We have a fetish for alignment.
Walk into any boardroom in Sydney, Melbourne, or New York, and you’ll see the same tired theatre playing out. A strategist presents a creative brief. The marketing director nods. The brand manager nods. The CEO smiles benevolently. Everyone agrees. It feels safe. It feels like progress.
It is, in fact, a disaster. This lack of friction means you have failed to identify the necessary creative strategy tension.
If everyone in the room instantly agrees with your creative brief, you haven’t written a strategy. You’ve written a platitude. You have successfully identified the path of least resistance, which, ironically, is also the path of least attention.
We have this bizarre idea that the goal of strategy is to iron out the wrinkles. We want a smooth surface. But smooth surfaces are slippery; ideas slide right off them.
The Necessity of Friction in Creative Strategy.
Think about the last piece of art, film, or even advertising that actually made you feel something. Was it safe? Did it feel like a committee approved it?
Probably not.
Human beings are not drawn to balance. We are drawn to tension. We look at a car crash, not the traffic flowing smoothly. We watch the romance with the impossible obstacle, not the couple who gets along perfectly from day one.
Great brands are built on paradoxes, not single-minded propositions.
- Volvo is safe and sexy (the tension of modern design versus protection).
- Nike is for the elite athlete and the couch potato (the tension of aspiration versus reality).
- Apple is mass market and exclusive club.
The real failure, however, isn’t just avoiding tension; it’s misplacing it.
Agencies spend all their energy fighting for internal buy-in (getting the CMO, the legal team, and the procurement officer to smile).

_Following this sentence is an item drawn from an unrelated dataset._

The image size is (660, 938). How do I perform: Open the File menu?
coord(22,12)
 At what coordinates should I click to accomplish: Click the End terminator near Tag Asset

But that internal tension is a distraction. The only tension that creates value is the one that exists between your client’s product and their customer’s messy reality. We are paid to look outward, not inward. Stop trying to please the people who sign the cheques with comfortable strategy; start trying to solve the real, often uncomfortable, conflicts facing the person actually using the product. That is the only place TrueValue Growth™ ever appears.
When we strip a brief of its inherent conflict to make it “palatable” for stakeholders, we remove the hook. We hand the creative team a wet sponge and ask them to break a window with it.
The “TrueValue” of a Good Fight
This is where the real creativity kicks in. We spend too much time trying to build a 5-year vision that pleases everyone, and not enough time finding the grit that matters today.
At Mightnitude, we talk about creatives as “droplets” that capture the ocean of the brand. But here’s the physics lesson most agencies miss: A droplet only holds its shape because of surface tension.
Without tension, you don’t have a droplet. You have a puddle.
We don’t believe in “Growth Hacking” our way around a boring proposition. We believe in finding the uncomfortable truth about your product or market and leaning into it, not polishing it away.
- Is your product expensive? Good. That’s tension. Make it about worth.
- Is your product complicated? Fine. That’s tension. Make it about mastery.
Is your brand old? Great. That’s tension. Make it about wisdom in a world of ephemeral nonsense.
Tension-Based Workshop Questions (Focus: The User) 💡
If you want to find the real friction (the stuff that moves the needle), you must ignore the corporate hierarchy and focus relentlessly on the customer. These questions are designed to bypass internal approval politics and force the client to confront the user’s reality.
1. Identifying the Inherited Market Friction and Un-Met Needs
What is the single most frustrating task customers are forced to do just before they buy or use our product? (This uncovers the inherited market friction we must solve.)
2. Exposing the Competitor’s Secret: Contradictory Brand Truths
Which competitor is our best customer currently leaving us for, and what contradictory, simple truth does that competitor offer them that we refuse to acknowledge?
3. Bridging the Aspiration Gap: Aligning Positioning with User Reality
What is the main thing our most loyal customer believes that is in direct contradiction to what our company’s marketing says we are? (Uncovering the Brand Lie versus User Truth.)
4. Overcoming the Internal Buy-In Barrier to Strategic Change
If our product vanished tomorrow, what specific, non-marketing problem would our users immediately face? (We need to define our value by the pain of absence, not the joy of possession.)
5. Solving the Belief Gap: The Disconnect Between Claimed and Actual Behavior
Where does the customer’s aspiration (their desired, perfect outcome) clash most violently with the reality of our product experience today?
The Bottom Line
Next time you’re in a strategy session, look around the room. If everyone is nodding, stop. You’ve gone too shallow.
Throw a rock. Create a ripple. Find the tension.
Consensus is comfortable, but friction is where the fire starts.